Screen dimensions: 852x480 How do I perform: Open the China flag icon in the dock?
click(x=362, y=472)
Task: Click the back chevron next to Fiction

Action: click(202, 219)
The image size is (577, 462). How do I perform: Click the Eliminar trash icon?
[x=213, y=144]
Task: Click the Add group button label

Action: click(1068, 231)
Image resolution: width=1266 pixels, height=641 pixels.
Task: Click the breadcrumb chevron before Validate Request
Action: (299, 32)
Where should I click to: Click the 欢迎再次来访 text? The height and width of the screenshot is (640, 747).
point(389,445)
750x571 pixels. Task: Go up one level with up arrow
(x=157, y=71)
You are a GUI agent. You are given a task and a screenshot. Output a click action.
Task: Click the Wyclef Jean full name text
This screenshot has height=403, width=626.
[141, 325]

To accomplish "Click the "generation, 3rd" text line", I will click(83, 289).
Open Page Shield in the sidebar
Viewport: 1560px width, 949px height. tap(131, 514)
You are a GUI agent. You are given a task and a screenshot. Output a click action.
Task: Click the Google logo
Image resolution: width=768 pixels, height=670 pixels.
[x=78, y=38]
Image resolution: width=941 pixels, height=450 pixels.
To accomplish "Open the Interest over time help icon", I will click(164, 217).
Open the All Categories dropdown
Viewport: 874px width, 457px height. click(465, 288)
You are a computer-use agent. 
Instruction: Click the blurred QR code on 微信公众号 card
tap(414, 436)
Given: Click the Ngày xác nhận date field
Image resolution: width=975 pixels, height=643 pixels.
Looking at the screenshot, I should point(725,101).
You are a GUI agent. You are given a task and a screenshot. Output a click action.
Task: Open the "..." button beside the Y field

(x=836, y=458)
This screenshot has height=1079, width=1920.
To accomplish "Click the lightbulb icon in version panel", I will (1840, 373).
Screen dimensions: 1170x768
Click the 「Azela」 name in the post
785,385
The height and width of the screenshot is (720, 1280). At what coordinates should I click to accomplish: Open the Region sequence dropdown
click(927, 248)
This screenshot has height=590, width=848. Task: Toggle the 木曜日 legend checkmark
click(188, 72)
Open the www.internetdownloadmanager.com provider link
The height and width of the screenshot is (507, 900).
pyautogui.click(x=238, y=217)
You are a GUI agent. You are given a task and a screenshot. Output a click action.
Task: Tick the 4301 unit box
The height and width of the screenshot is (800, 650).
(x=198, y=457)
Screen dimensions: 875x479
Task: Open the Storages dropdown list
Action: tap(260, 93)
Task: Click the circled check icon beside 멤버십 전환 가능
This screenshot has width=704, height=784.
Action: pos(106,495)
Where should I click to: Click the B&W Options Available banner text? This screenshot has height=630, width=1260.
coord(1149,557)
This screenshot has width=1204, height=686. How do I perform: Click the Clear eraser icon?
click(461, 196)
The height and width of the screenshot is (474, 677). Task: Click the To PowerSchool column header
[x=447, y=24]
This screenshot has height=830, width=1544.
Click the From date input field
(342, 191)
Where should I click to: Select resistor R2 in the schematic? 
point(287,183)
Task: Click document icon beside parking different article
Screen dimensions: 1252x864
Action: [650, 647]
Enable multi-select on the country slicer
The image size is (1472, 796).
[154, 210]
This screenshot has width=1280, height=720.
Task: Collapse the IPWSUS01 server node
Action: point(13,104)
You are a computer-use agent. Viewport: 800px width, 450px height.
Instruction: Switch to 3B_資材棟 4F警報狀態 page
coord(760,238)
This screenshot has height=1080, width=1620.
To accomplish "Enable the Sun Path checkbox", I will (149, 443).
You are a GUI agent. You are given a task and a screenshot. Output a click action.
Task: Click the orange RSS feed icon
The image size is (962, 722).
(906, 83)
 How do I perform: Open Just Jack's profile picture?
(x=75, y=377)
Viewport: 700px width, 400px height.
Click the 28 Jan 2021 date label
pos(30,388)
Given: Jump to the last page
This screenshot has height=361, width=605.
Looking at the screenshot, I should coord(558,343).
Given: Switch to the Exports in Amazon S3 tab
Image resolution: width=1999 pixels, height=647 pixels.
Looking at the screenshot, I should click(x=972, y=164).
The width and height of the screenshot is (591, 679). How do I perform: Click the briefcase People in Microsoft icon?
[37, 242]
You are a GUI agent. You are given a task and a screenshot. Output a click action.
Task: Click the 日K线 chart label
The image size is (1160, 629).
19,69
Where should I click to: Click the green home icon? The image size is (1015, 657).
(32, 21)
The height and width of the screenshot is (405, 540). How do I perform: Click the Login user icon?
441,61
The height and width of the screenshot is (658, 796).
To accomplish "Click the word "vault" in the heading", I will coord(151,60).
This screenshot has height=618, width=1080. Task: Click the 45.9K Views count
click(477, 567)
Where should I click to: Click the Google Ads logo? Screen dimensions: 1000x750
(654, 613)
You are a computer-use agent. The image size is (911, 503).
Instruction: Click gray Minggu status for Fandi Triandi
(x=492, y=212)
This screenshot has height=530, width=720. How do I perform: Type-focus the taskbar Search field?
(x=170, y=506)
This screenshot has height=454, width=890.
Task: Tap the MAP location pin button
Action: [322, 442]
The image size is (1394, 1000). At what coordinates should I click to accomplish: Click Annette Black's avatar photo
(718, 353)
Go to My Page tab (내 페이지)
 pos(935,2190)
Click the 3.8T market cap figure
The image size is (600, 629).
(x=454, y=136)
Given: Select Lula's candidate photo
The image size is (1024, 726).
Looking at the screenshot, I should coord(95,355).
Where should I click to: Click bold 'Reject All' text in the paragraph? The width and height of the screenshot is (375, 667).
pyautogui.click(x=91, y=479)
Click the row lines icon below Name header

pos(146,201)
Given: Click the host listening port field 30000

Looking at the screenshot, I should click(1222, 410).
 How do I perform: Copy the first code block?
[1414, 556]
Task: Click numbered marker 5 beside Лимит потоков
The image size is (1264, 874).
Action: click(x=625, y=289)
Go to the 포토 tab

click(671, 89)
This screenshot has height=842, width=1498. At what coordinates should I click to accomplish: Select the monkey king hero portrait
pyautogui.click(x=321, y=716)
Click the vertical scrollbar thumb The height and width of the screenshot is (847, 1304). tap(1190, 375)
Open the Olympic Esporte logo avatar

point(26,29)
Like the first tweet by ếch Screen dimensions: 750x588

** WHAT THE EXERCISE ASKS **
Each line of the material should be duplicated exactly, please.

** TASK RESULT **
Screen dimensions: 852x480 How do I perform: Open the China flag icon in the dock?
click(x=362, y=472)
Task: Click the back chevron next to Fiction

Action: click(202, 219)
The image size is (577, 462). How do I perform: Click the Eliminar trash icon?
[x=213, y=144]
Task: Click the Add group button label

Action: click(1068, 231)
Image resolution: width=1266 pixels, height=641 pixels.
Task: Click the breadcrumb chevron before Validate Request
Action: (299, 32)
Where should I click to: Click the 欢迎再次来访 text? The height and width of the screenshot is (640, 747).
point(389,445)
750x571 pixels. Task: Go up one level with up arrow
(x=157, y=71)
You are a GUI agent. You are given a task and a screenshot. Output a click action.
Task: Click the Wyclef Jean full name text
This screenshot has height=403, width=626.
[141, 325]

To accomplish "Click the "generation, 3rd" text line", I will click(83, 289).
Open Page Shield in the sidebar
Viewport: 1560px width, 949px height. tap(131, 514)
You are a GUI agent. You are given a task and a screenshot. Output a click action.
Task: Click the Google logo
Image resolution: width=768 pixels, height=670 pixels.
[x=78, y=38]
Image resolution: width=941 pixels, height=450 pixels.
To accomplish "Open the Interest over time help icon", I will click(164, 217).
Open the All Categories dropdown
Viewport: 874px width, 457px height. click(465, 288)
You are a computer-use agent. 
Instruction: Click the blurred QR code on 微信公众号 card
tap(414, 436)
Given: Click the Ngày xác nhận date field
Image resolution: width=975 pixels, height=643 pixels.
Looking at the screenshot, I should point(725,101).
You are a GUI agent. You are given a task and a screenshot. Output a click action.
Task: Open the "..." button beside the Y field

(x=836, y=458)
This screenshot has height=1079, width=1920.
To accomplish "Click the lightbulb icon in version panel", I will (1840, 373).
Screen dimensions: 1170x768
Click the 「Azela」 name in the post
785,385
The height and width of the screenshot is (720, 1280). At what coordinates should I click to accomplish: Open the Region sequence dropdown
click(927, 248)
This screenshot has height=590, width=848. Task: Toggle the 木曜日 legend checkmark
click(188, 72)
Open the www.internetdownloadmanager.com provider link
The height and width of the screenshot is (507, 900).
pyautogui.click(x=238, y=217)
You are a GUI agent. You are given a task and a screenshot. Output a click action.
Task: Tick the 4301 unit box
The height and width of the screenshot is (800, 650).
(x=198, y=457)
Screen dimensions: 875x479
Task: Open the Storages dropdown list
Action: tap(260, 93)
Task: Click the circled check icon beside 멤버십 전환 가능
This screenshot has width=704, height=784.
Action: pos(106,495)
Where should I click to: Click the B&W Options Available banner text? This screenshot has height=630, width=1260.
coord(1149,557)
This screenshot has width=1204, height=686. How do I perform: Click the Clear eraser icon?
click(461, 196)
The height and width of the screenshot is (474, 677). Task: Click the To PowerSchool column header
[x=447, y=24]
This screenshot has height=830, width=1544.
Click the From date input field
(342, 191)
Where should I click to: Select resistor R2 in the schematic? 
point(287,183)
Task: Click document icon beside parking different article
Screen dimensions: 1252x864
Action: [650, 647]
Enable multi-select on the country slicer
The image size is (1472, 796).
[154, 210]
This screenshot has width=1280, height=720.
Task: Collapse the IPWSUS01 server node
Action: point(13,104)
You are a computer-use agent. Viewport: 800px width, 450px height.
Instruction: Switch to 3B_資材棟 4F警報狀態 page
coord(760,238)
This screenshot has height=1080, width=1620.
To accomplish "Enable the Sun Path checkbox", I will (149, 443).
You are a GUI agent. You are given a task and a screenshot. Output a click action.
Task: Click the orange RSS feed icon
The image size is (962, 722).
(906, 83)
 How do I perform: Open Just Jack's profile picture?
(x=75, y=377)
Viewport: 700px width, 400px height.
Click the 28 Jan 2021 date label
pos(30,388)
Given: Jump to the last page
This screenshot has height=361, width=605.
Looking at the screenshot, I should coord(558,343).
Given: Switch to the Exports in Amazon S3 tab
Image resolution: width=1999 pixels, height=647 pixels.
Looking at the screenshot, I should click(x=972, y=164).
The width and height of the screenshot is (591, 679). How do I perform: Click the briefcase People in Microsoft icon?
[37, 242]
You are a GUI agent. You are given a task and a screenshot. Output a click action.
Task: Click the 日K线 chart label
The image size is (1160, 629).
19,69
Where should I click to: Click the green home icon? The image size is (1015, 657).
(32, 21)
The height and width of the screenshot is (405, 540). How do I perform: Click the Login user icon?
441,61
The height and width of the screenshot is (658, 796).
To accomplish "Click the word "vault" in the heading", I will coord(151,60).
This screenshot has height=618, width=1080. Task: Click the 45.9K Views count
click(477, 567)
Where should I click to: Click the Google Ads logo? Screen dimensions: 1000x750
(654, 613)
You are a computer-use agent. The image size is (911, 503).
Instruction: Click gray Minggu status for Fandi Triandi
(x=492, y=212)
This screenshot has height=530, width=720. How do I perform: Type-focus the taskbar Search field?
(x=170, y=506)
This screenshot has height=454, width=890.
Task: Tap the MAP location pin button
Action: [322, 442]
The image size is (1394, 1000). At what coordinates should I click to accomplish: Click Annette Black's avatar photo
(718, 353)
Go to My Page tab (내 페이지)
 pos(935,2190)
Click the 3.8T market cap figure
The image size is (600, 629).
(x=454, y=136)
Given: Select Lula's candidate photo
The image size is (1024, 726).
Looking at the screenshot, I should coord(95,355).
Where should I click to: Click bold 'Reject All' text in the paragraph? The width and height of the screenshot is (375, 667).
pyautogui.click(x=91, y=479)
Click the row lines icon below Name header

pos(146,201)
Given: Click the host listening port field 30000

Looking at the screenshot, I should click(1222, 410).
 How do I perform: Copy the first code block?
[1414, 556]
Task: Click numbered marker 5 beside Лимит потоков
The image size is (1264, 874).
Action: click(x=625, y=289)
Go to the 포토 tab

click(671, 89)
This screenshot has height=842, width=1498. At what coordinates should I click to accomplish: Select the monkey king hero portrait
pyautogui.click(x=321, y=716)
Click the vertical scrollbar thumb The height and width of the screenshot is (847, 1304). tap(1190, 375)
Open the Olympic Esporte logo avatar

point(26,29)
Like the first tweet by ếch Screen dimensions: 750x588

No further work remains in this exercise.